====== Data section

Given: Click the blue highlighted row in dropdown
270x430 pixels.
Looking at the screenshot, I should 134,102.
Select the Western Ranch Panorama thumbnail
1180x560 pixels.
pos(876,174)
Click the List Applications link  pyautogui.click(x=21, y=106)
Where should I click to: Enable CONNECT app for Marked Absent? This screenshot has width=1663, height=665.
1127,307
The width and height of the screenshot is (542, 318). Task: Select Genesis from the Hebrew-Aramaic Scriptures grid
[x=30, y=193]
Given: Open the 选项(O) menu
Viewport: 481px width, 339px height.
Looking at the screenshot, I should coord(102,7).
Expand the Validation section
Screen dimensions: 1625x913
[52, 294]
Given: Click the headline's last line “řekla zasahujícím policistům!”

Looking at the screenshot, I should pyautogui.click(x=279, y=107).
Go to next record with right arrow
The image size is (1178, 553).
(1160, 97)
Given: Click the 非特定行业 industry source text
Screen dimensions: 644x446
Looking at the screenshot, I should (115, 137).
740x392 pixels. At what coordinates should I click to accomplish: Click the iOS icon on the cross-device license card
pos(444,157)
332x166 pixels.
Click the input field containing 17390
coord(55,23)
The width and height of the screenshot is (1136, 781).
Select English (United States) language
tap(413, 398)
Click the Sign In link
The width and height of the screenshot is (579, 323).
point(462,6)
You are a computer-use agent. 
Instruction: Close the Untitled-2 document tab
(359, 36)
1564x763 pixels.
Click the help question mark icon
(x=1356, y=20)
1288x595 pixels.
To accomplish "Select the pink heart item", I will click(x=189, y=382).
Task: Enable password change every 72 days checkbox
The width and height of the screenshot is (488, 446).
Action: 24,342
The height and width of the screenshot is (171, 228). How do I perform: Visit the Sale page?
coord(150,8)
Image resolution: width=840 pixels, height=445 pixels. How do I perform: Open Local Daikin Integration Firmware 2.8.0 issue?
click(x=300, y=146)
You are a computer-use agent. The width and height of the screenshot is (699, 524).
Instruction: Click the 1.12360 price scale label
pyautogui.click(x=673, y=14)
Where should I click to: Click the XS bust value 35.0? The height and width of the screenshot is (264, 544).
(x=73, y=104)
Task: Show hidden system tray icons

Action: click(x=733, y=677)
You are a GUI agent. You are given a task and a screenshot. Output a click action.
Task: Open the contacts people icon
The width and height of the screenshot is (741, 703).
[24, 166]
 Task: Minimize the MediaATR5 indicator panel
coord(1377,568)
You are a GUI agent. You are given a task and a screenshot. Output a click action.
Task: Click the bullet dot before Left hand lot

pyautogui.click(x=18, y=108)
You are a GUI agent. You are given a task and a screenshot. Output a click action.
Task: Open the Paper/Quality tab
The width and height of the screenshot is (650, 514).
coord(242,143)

============

[Work required]
Search the records for the word "computer" and return every line that holds it.

[Reply]
You are a computer-use agent. 
You are a computer-use agent. The width and height of the screenshot is (699, 524).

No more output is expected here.